Document:
Studio album by J. B. Hutto
- Released: 1984
- Recorded: 1983
- Studio: Blue Jay
- Genre: Blues
- Length: 38:26
- Labels: Varrick; Bullseye Blues & Jazz;
- Producer: Scott Billington

J. B. Hutto chronology
| Slideslinger (1982) | Slippin' and Slidin' (1984) | Bluesmaster (1985) |

= Slippin' and Slidin' (album) =

Slippin' and Slidin' (reissued with two additional tracks in 1999 as Rock with Me Tonight) is an album by the American musician J. B. Hutto, released in 1984. He was backed by the New Hawks. The album was recorded a few months before Hutto's 1983 death.

==Production==
Recorded at Blue Jay Studio, in Carlisle, Massachusetts, the album was produced by Scott Billington. Hutto was backed by Roomful of Blues on some of the tracks. Ron Levy contributed on piano. "Somebody Loan Me a Dime" is a cover of the Fenton Robinson song. "Pretty Baby" was written by Junior Parker.

==Critical reception==

The Evening Post concluded that "every note sounds like J. B. knew it was going to be his last and it had to count." The Pittsburgh Press said that "neither his enthusiasm nor his intense slide guitar had been diminished, and the music is excellent blues." The Albuquerque Tribune opined that the album "leaves no doubt he was truly one of the great blues players of the younger generation." The Lincoln Journal Star labeled it "raw, elemental blues featuring stinging slide guitar". Robert Christgau wrote that the "slide guitar king makes his tightest and most raucous recorded music since 1968's definitive Hawk Squat!"

In 1987, the Houston Chronicle called the album "good stuff, alternately haunting and honking; unlike many bluesmen, Hutto did not suffer from a long, slow decline." The Penguin Guide to Blues Recordings noted that Hutto's "slide playing is his sharpest and fullest on disc".

Data extract:
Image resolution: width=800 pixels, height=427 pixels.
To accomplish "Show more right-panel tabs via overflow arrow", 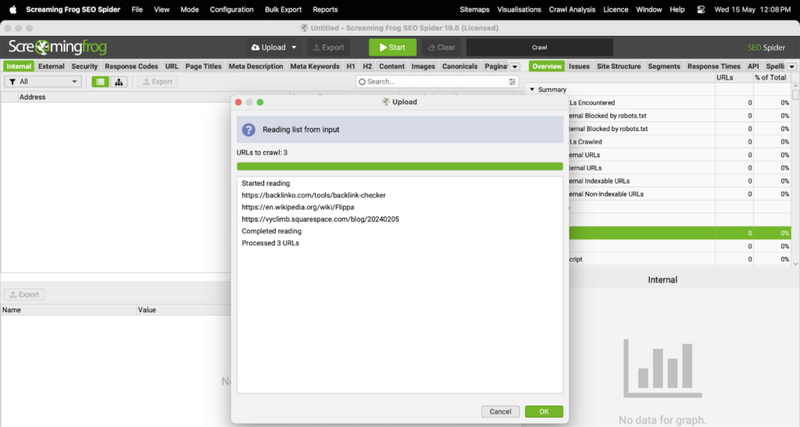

Your task: In the article on Slippin' and Slidin', what title did the 1999 reissue with two additional tracks carry?

Result for this exercise: Rock with Me Tonight